Namun teori behavioristik yang dipelopori salah satunya oleh Ivan Pavlov ini sebenarnya melewatkan satu poin penting yang dimiliki oleh manusia. Bertentangan dengan teori behavioristik yang menganggap bahwa karakter dan kepribadian manusia dibentuk oleh lingkungan, Ary Ginanjar Agustian dalam buku ESQ menyatakan bahwa manusia itu dianugerahi potensi luar biasa berupa tiupan nur ilahi.
Hal inilah yang "mendorong" kita untuk mencintai kebenaran, menyukai keadilan, senang akan kekuasaan, bahagia dengan penghargaan, dan lain sebagainya. Semua kecenderungan itu lahir dari tiupan nur ilahi bahwa Tuhan itu Mahabenar, Mahaadil, Mahaberkuasa, Mahabesar, dan lain-lain. Dalam buku ESQ hal ini disebut dengan psikologi Asmaul Husna atau 99 Thinking Hat.
Bahwa sesungguhnya setiap orang itu memiliki "hak" untuk menentukan sendiri kemana arah hidupnya. Setiap manusia memiliki fitrah untuk menjadi orang baik, terlepas dari apapun kondisi lingkungannya.
Lingkungan yang bobrok mungkin bisa berpengaruh terhadap diri seseorang.
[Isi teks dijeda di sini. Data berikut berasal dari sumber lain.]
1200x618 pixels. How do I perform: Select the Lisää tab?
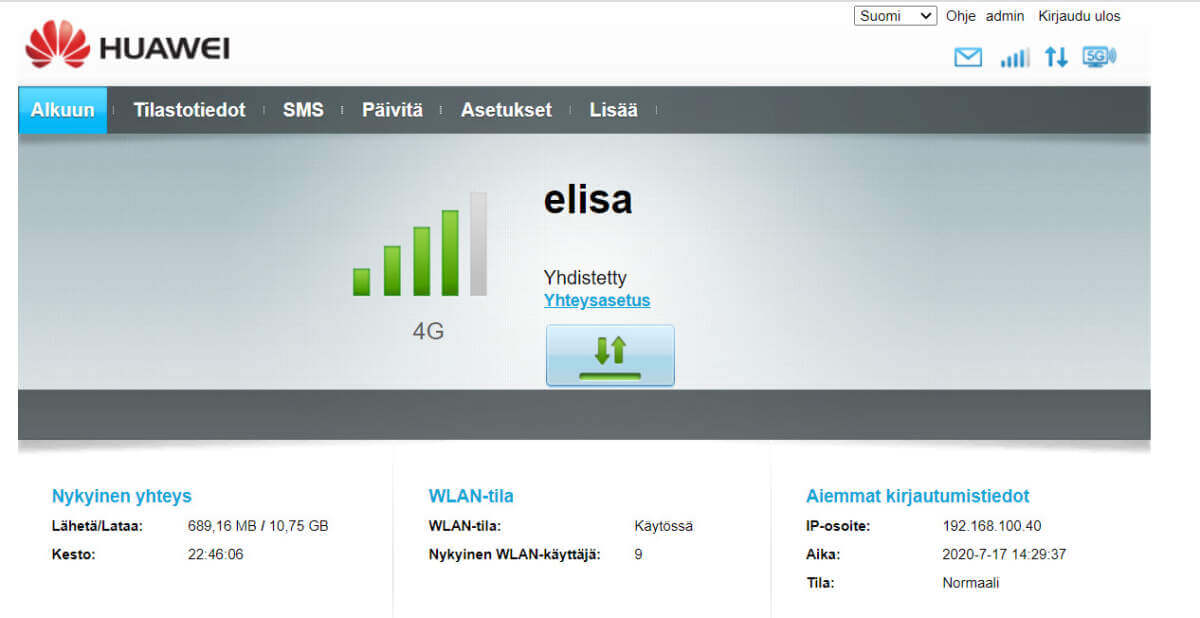coord(613,110)
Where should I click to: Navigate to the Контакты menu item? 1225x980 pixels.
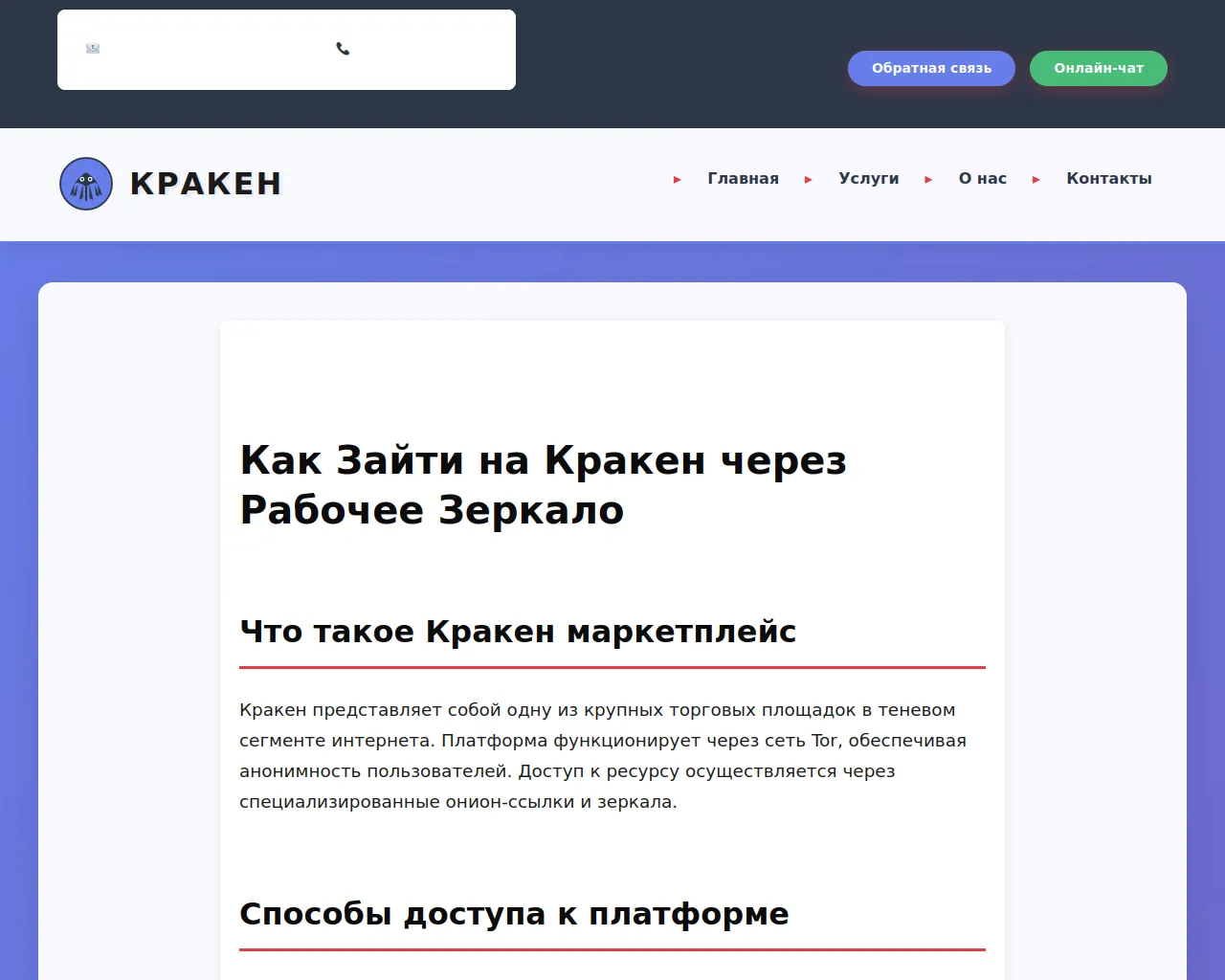(1108, 179)
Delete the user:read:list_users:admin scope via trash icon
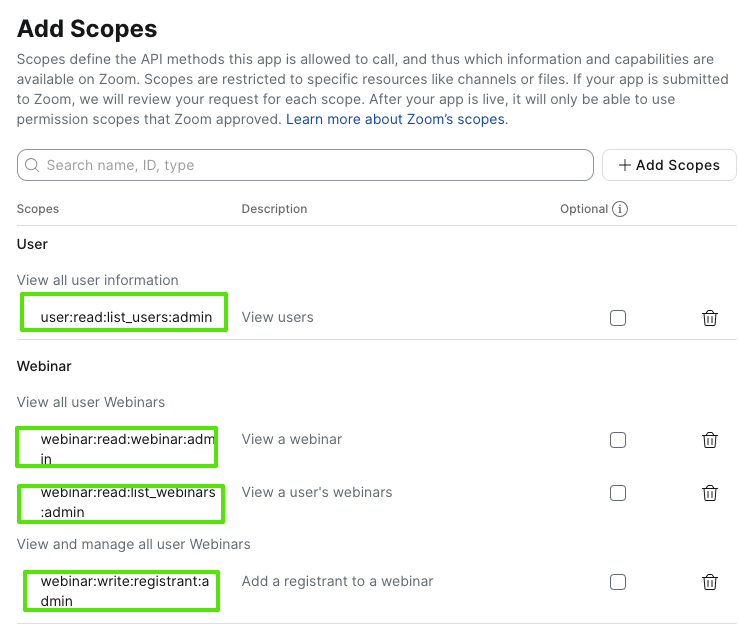Screen dimensions: 739x634 [x=710, y=318]
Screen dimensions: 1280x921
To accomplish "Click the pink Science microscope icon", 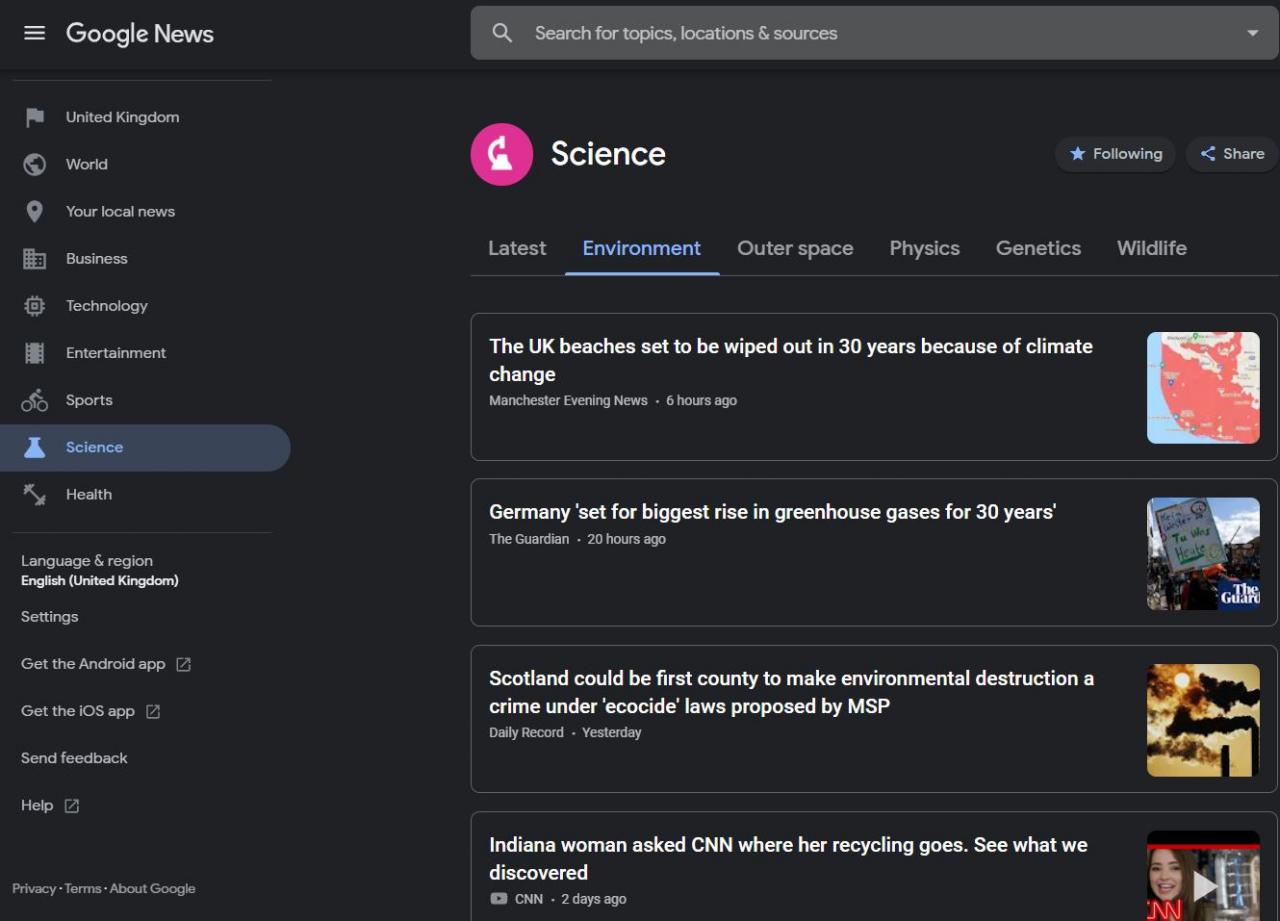I will click(x=502, y=154).
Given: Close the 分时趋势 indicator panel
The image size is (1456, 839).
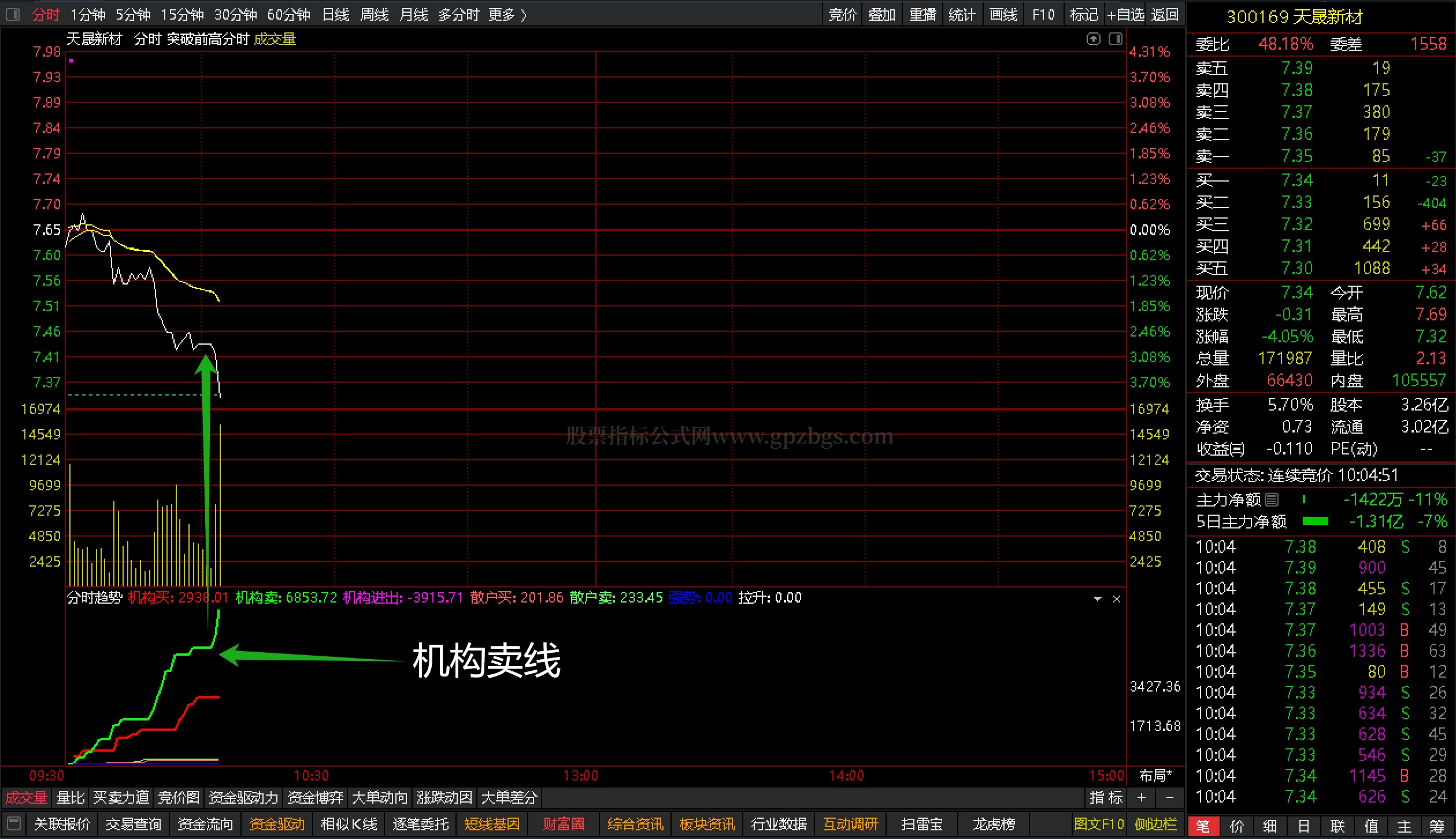Looking at the screenshot, I should (1117, 599).
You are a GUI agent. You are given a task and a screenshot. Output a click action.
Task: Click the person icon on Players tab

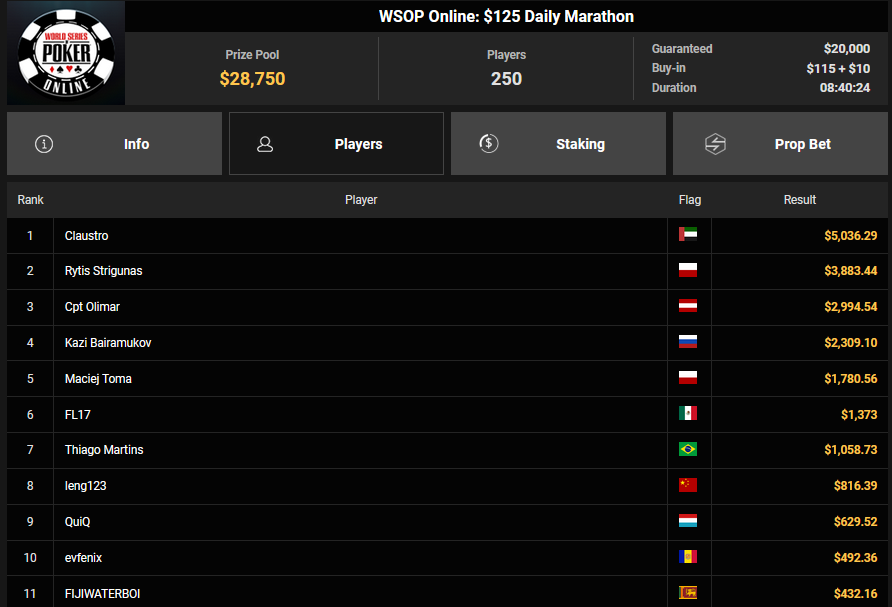[x=265, y=144]
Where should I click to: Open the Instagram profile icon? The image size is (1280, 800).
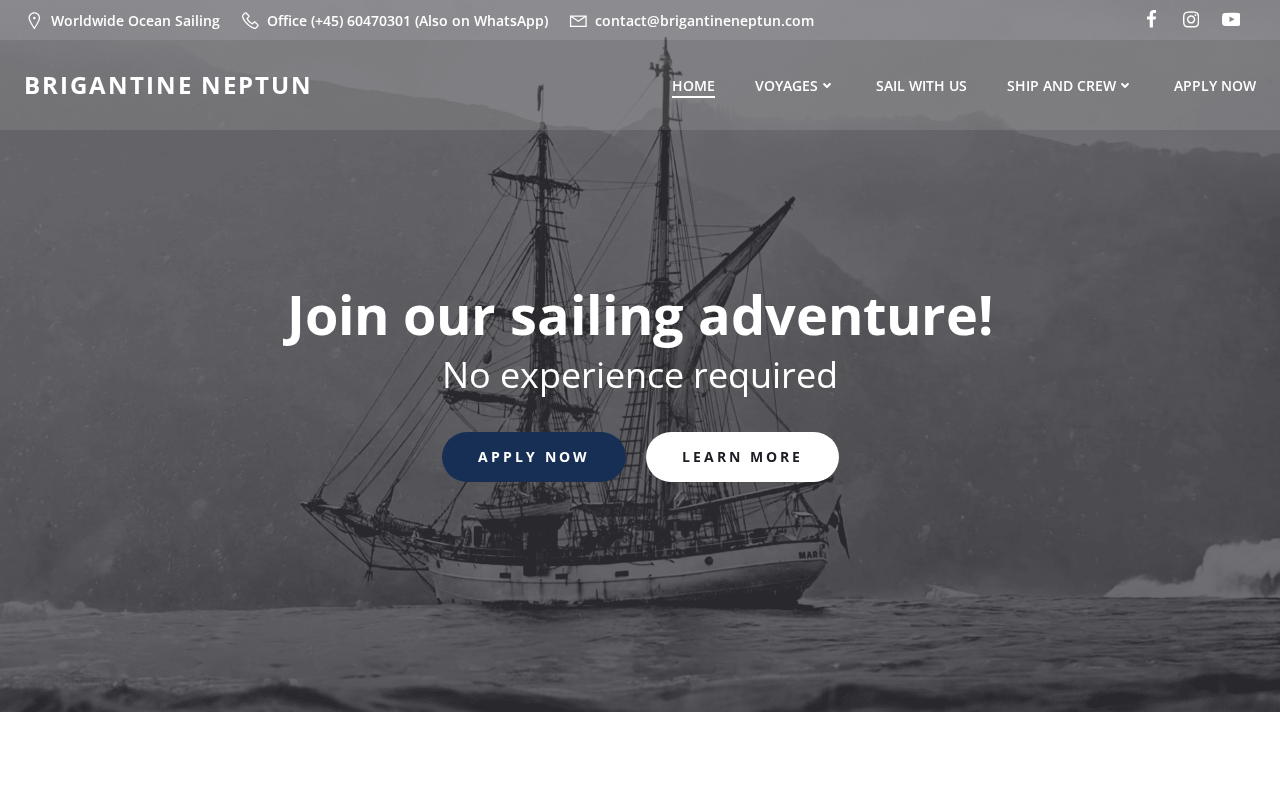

Akan tetapi ketika mereka berpegang teguh terhadap fitrah didalam hatinya maka kebobrokan itu tidak akan "menular" kepada dirinya.
Ketika film Joker ini dipersalahkan terkait kemungkinan terinspirasinya seorang penonton film itu untuk bertindak melanggar hukum, sebenarnya hal itu kurang tepat. Bagaimanapun juga setiap orang memiliki kuasa untuk mengarahkan dirinya menjadi seperti apa. Apakah mereka masih berusaha mendengarkan bisikan hatinya yang suci ataukah menghiraukannya.
Di sinilah poin utamanya. Semuanya kembali pada pribadi kita masing-masing. Jikalau selama ini kita sudah "kadung" terbiasa menghiraukan bisikan hati nur ilahiah yang berasal dari dalam hati, maka tidak perlu menonton film Joker sekalipun sudah cukup membuat pribadi kita terpuruk. Sudah begitu banyak pelaku kriminalitas lahir diluar sana tanpa harus menonton film Joker terlebih dahulu.
Kita sudah terlalu sering mengabaikan sumber daya terhebat kita. Hati nurani. Celakanya, sumber daya ini seringkali luput dari perhatian banyak orang. Termasuk diri kita sendiri.
Pemilik kurikulum pendidikan bahkan lebih fokus pada aspek-aspek kognitif atau hal-hal lain yang sifatnya "hard". Sesuatu yang sifatnya "soft" seperti hati nurani ini justru terabaikan.
Padahal amanah para founding father bangsa ini sudah jelas mengamanahkan kepada para generasi penerus untuk membangun jiwa bangsa terlebih dahulu barulah membangun badan. Dengan kata lain hati harus lebih diutamakan.
Jika ini yang kemudian kita pahami sebagai sesuatu yang penting untuk dilakukan, maka kita akan menyaksikan sebuah bangsa dengan karakternya yang berkualitas. Pada akhirnya Joker hanyalah sebuah tontonan yang menjadi hiburan semata, tidak lebih dari itu.